BRIEF:
Could you pick out every line below that contains the string "should" and copy each one? Case counts, so match capitals exactly.

::: THE DATA

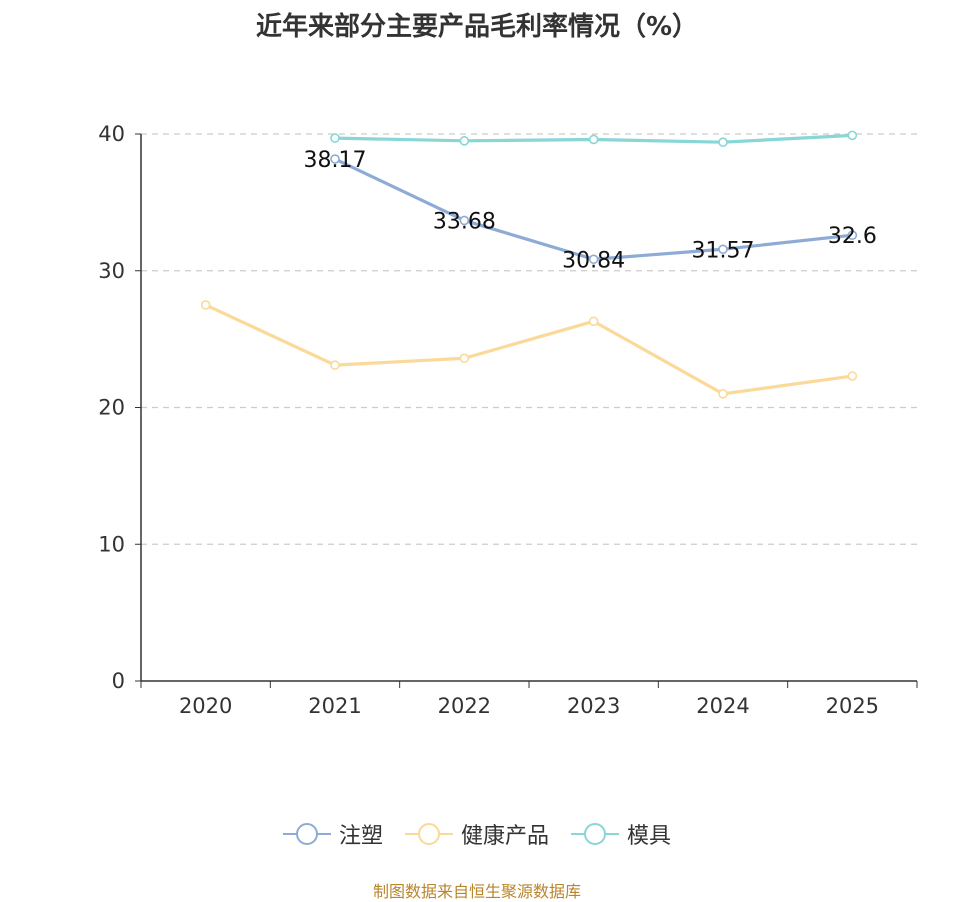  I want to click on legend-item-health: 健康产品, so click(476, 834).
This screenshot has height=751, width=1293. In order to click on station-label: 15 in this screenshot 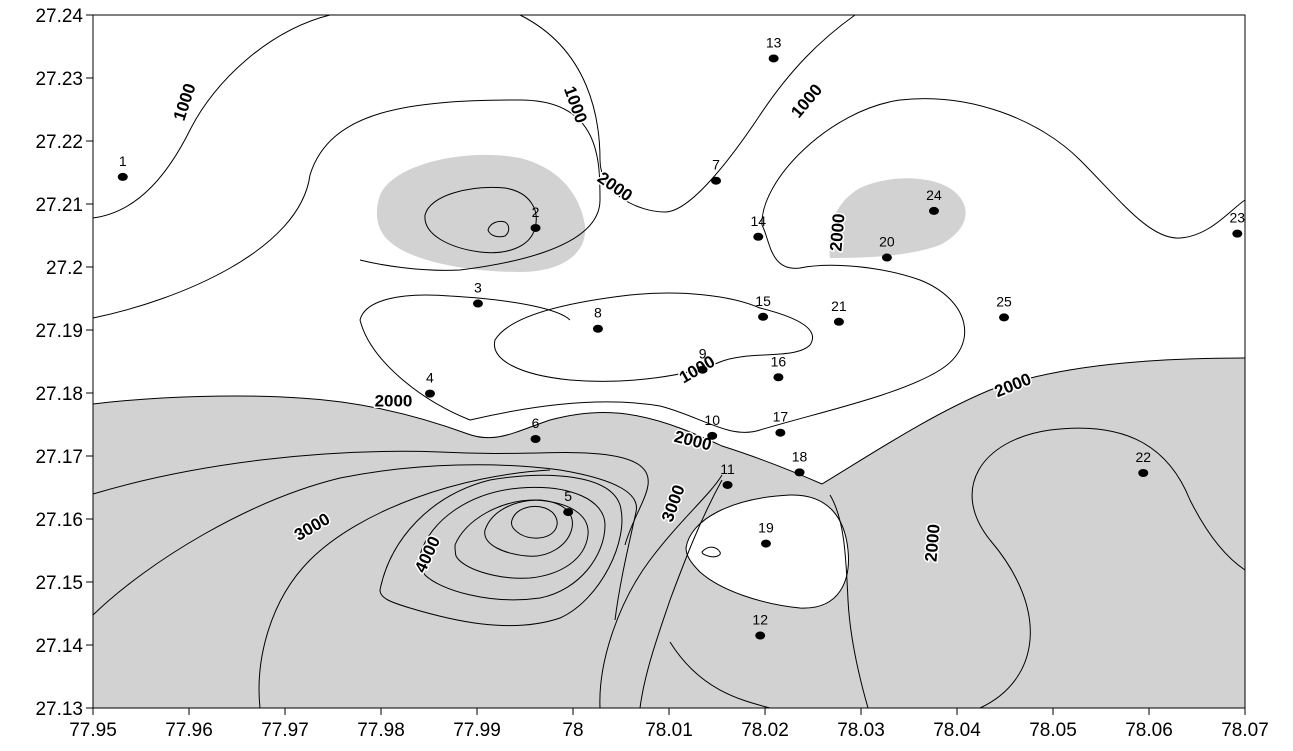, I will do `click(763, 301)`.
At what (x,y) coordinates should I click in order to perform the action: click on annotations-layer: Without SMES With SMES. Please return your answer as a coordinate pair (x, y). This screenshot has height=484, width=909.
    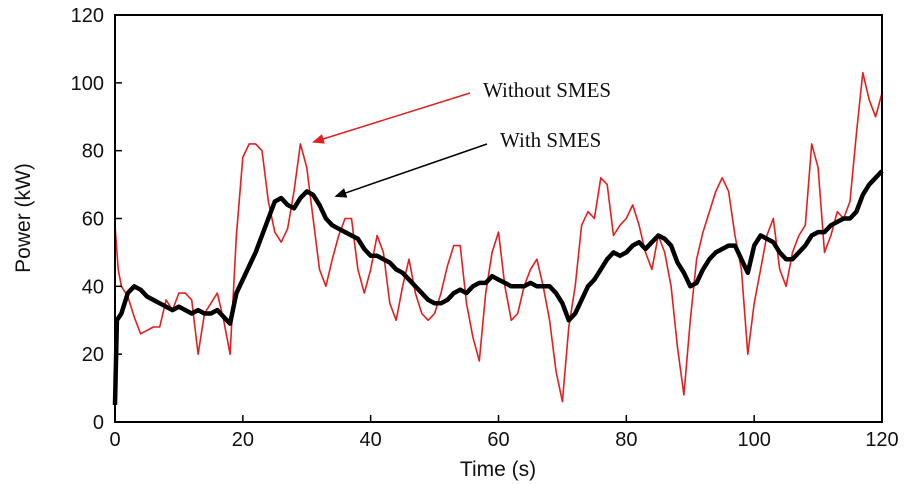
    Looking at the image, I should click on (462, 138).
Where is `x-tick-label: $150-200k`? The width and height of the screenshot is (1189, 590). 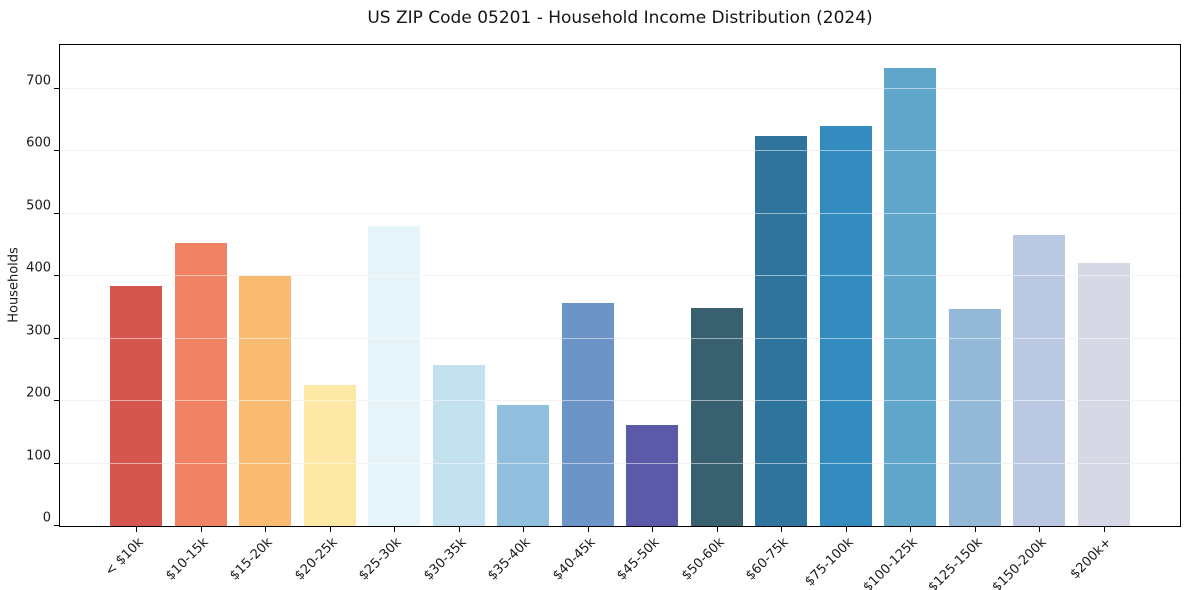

::::::

ANSWER TO THE PROBLEM:
At what (x,y) coordinates should I click in order to perform the action: click on annotations-layer: Without SMES With SMES. Please return your answer as a coordinate pair (x, y). This screenshot has height=484, width=909.
    Looking at the image, I should click on (462, 138).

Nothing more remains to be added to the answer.